_What you are asked to do_:
Copy each of the records below exactly as it appears, line for line.

......

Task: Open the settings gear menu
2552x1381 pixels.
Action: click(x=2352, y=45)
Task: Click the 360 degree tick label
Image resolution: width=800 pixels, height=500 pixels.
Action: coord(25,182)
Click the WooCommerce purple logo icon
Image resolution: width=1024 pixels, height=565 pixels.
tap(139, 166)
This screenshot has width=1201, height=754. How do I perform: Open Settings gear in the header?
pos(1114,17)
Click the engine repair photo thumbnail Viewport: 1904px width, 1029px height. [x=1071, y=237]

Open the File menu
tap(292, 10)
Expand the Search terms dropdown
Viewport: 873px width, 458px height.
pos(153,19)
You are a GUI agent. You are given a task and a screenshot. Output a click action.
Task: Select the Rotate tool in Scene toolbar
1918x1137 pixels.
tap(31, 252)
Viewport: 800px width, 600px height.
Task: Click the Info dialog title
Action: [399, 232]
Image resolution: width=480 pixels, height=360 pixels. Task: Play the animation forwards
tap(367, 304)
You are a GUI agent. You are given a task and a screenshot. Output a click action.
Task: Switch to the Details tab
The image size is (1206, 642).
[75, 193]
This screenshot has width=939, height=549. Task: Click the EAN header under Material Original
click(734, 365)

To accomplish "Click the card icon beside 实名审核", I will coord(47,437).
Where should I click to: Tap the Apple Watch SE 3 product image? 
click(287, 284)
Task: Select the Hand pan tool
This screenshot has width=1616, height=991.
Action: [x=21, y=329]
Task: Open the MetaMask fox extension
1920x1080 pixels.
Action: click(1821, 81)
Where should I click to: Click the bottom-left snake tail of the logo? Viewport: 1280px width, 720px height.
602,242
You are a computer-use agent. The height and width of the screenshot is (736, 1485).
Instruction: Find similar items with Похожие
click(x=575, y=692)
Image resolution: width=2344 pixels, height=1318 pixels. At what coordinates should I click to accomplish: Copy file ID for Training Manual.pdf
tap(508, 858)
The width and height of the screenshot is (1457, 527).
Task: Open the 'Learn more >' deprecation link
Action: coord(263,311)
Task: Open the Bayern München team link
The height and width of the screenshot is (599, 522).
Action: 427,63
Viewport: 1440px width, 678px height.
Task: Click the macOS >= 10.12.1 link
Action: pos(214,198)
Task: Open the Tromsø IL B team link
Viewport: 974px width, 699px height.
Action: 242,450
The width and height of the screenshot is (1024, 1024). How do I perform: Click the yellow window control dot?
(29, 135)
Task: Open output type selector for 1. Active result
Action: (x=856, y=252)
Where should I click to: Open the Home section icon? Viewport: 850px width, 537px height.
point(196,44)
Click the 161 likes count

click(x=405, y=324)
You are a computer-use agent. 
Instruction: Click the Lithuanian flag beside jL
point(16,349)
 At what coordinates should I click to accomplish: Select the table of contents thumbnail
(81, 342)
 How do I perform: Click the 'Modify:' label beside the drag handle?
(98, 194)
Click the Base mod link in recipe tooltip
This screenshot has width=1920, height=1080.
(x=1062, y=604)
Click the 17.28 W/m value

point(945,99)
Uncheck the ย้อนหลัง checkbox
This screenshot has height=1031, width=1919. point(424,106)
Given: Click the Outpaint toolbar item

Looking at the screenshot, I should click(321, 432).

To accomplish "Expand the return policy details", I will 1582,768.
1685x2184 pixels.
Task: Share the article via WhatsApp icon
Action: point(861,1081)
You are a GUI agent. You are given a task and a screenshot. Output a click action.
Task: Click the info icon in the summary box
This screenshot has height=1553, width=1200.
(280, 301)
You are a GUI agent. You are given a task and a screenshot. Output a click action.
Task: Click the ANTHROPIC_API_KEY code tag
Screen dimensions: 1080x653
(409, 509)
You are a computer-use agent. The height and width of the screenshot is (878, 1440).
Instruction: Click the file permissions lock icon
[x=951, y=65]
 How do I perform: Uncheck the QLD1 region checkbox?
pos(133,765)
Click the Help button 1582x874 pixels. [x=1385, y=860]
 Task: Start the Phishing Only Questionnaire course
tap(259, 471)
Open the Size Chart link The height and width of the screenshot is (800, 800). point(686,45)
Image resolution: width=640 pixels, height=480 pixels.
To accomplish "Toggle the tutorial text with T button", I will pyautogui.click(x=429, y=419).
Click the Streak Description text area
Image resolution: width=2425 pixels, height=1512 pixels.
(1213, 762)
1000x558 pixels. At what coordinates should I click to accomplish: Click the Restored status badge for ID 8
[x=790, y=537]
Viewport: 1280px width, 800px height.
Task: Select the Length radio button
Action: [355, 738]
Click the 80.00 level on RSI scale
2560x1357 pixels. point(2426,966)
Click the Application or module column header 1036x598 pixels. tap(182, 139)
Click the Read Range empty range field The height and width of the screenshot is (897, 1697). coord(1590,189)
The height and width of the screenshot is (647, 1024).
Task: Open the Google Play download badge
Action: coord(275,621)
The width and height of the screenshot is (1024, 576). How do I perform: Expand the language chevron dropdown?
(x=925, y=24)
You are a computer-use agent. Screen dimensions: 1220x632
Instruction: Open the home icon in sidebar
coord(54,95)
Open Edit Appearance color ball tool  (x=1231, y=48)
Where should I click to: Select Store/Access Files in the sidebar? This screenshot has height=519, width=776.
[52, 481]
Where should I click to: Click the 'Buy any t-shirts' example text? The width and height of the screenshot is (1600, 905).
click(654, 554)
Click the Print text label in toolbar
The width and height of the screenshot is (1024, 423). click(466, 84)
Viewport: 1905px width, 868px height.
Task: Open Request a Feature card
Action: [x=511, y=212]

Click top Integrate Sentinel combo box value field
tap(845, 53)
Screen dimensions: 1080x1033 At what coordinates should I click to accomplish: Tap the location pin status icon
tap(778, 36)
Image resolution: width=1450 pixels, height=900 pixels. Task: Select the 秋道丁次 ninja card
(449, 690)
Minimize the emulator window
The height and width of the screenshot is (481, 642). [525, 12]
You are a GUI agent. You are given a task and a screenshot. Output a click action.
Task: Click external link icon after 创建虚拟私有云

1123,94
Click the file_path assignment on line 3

......

_Task result_:
Task: Open the settings gear menu
2552x1381 pixels.
Action: click(x=2352, y=45)
Task: Click the 360 degree tick label
Image resolution: width=800 pixels, height=500 pixels.
Action: coord(25,182)
Click the WooCommerce purple logo icon
Image resolution: width=1024 pixels, height=565 pixels.
tap(139, 166)
This screenshot has width=1201, height=754. How do I perform: Open Settings gear in the header?
pos(1114,17)
Click the engine repair photo thumbnail Viewport: 1904px width, 1029px height. [x=1071, y=237]

Open the File menu
tap(292, 10)
Expand the Search terms dropdown
Viewport: 873px width, 458px height.
pos(153,19)
You are a GUI agent. You are given a task and a screenshot. Output a click action.
Task: Select the Rotate tool in Scene toolbar
1918x1137 pixels.
tap(31, 252)
Viewport: 800px width, 600px height.
Task: Click the Info dialog title
Action: [399, 232]
Image resolution: width=480 pixels, height=360 pixels. Task: Play the animation forwards
tap(367, 304)
You are a GUI agent. You are given a task and a screenshot. Output a click action.
Task: Switch to the Details tab
The image size is (1206, 642).
[75, 193]
This screenshot has width=939, height=549. Task: Click the EAN header under Material Original
click(734, 365)

To accomplish "Click the card icon beside 实名审核", I will coord(47,437).
Where should I click to: Tap the Apple Watch SE 3 product image? 
click(287, 284)
Task: Select the Hand pan tool
This screenshot has width=1616, height=991.
Action: [x=21, y=329]
Task: Open the MetaMask fox extension
1920x1080 pixels.
Action: click(1821, 81)
Where should I click to: Click the bottom-left snake tail of the logo? Viewport: 1280px width, 720px height.
602,242
You are a computer-use agent. The height and width of the screenshot is (736, 1485).
Instruction: Find similar items with Похожие
click(x=575, y=692)
Image resolution: width=2344 pixels, height=1318 pixels. At what coordinates should I click to accomplish: Copy file ID for Training Manual.pdf
tap(508, 858)
The width and height of the screenshot is (1457, 527).
Task: Open the 'Learn more >' deprecation link
Action: coord(263,311)
Task: Open the Bayern München team link
The height and width of the screenshot is (599, 522).
Action: 427,63
Viewport: 1440px width, 678px height.
Task: Click the macOS >= 10.12.1 link
Action: pos(214,198)
Task: Open the Tromsø IL B team link
Viewport: 974px width, 699px height.
Action: 242,450
The width and height of the screenshot is (1024, 1024). How do I perform: Click the yellow window control dot?
(29, 135)
Task: Open output type selector for 1. Active result
Action: (x=856, y=252)
Where should I click to: Open the Home section icon? Viewport: 850px width, 537px height.
point(196,44)
Click the 161 likes count

click(x=405, y=324)
You are a computer-use agent. 
Instruction: Click the Lithuanian flag beside jL
point(16,349)
 At what coordinates should I click to accomplish: Select the table of contents thumbnail
(81, 342)
 How do I perform: Click the 'Modify:' label beside the drag handle?
(98, 194)
Click the Base mod link in recipe tooltip
This screenshot has width=1920, height=1080.
(x=1062, y=604)
Click the 17.28 W/m value

point(945,99)
Uncheck the ย้อนหลัง checkbox
This screenshot has height=1031, width=1919. point(424,106)
Given: Click the Outpaint toolbar item

Looking at the screenshot, I should click(321, 432).

To accomplish "Expand the return policy details", I will 1582,768.
1685x2184 pixels.
Task: Share the article via WhatsApp icon
Action: point(861,1081)
You are a GUI agent. You are given a task and a screenshot. Output a click action.
Task: Click the info icon in the summary box
This screenshot has height=1553, width=1200.
(280, 301)
You are a GUI agent. You are given a task and a screenshot. Output a click action.
Task: Click the ANTHROPIC_API_KEY code tag
Screen dimensions: 1080x653
(409, 509)
You are a computer-use agent. The height and width of the screenshot is (878, 1440).
Instruction: Click the file permissions lock icon
[x=951, y=65]
 How do I perform: Uncheck the QLD1 region checkbox?
pos(133,765)
Click the Help button 1582x874 pixels. [x=1385, y=860]
 Task: Start the Phishing Only Questionnaire course
tap(259, 471)
Open the Size Chart link The height and width of the screenshot is (800, 800). point(686,45)
Image resolution: width=640 pixels, height=480 pixels.
To accomplish "Toggle the tutorial text with T button", I will pyautogui.click(x=429, y=419).
Click the Streak Description text area
Image resolution: width=2425 pixels, height=1512 pixels.
(1213, 762)
1000x558 pixels. At what coordinates should I click to accomplish: Click the Restored status badge for ID 8
[x=790, y=537]
Viewport: 1280px width, 800px height.
Task: Select the Length radio button
Action: [355, 738]
Click the 80.00 level on RSI scale
2560x1357 pixels. point(2426,966)
Click the Application or module column header 1036x598 pixels. tap(182, 139)
Click the Read Range empty range field The height and width of the screenshot is (897, 1697). coord(1590,189)
The height and width of the screenshot is (647, 1024).
Task: Open the Google Play download badge
Action: coord(275,621)
The width and height of the screenshot is (1024, 576). How do I perform: Expand the language chevron dropdown?
(x=925, y=24)
You are a computer-use agent. Screen dimensions: 1220x632
Instruction: Open the home icon in sidebar
coord(54,95)
Open Edit Appearance color ball tool  (x=1231, y=48)
Where should I click to: Select Store/Access Files in the sidebar? This screenshot has height=519, width=776.
[52, 481]
Where should I click to: Click the 'Buy any t-shirts' example text? The width and height of the screenshot is (1600, 905).
click(654, 554)
Click the Print text label in toolbar
The width and height of the screenshot is (1024, 423). click(466, 84)
Viewport: 1905px width, 868px height.
Task: Open Request a Feature card
Action: [x=511, y=212]

Click top Integrate Sentinel combo box value field
tap(845, 53)
Screen dimensions: 1080x1033 At what coordinates should I click to accomplish: Tap the location pin status icon
tap(778, 36)
Image resolution: width=1450 pixels, height=900 pixels. Task: Select the 秋道丁次 ninja card
(449, 690)
Minimize the emulator window
The height and width of the screenshot is (481, 642). [525, 12]
You are a GUI agent. You are given a task and a screenshot. Output a click action.
Task: Click external link icon after 创建虚拟私有云

1123,94
Click the file_path assignment on line 3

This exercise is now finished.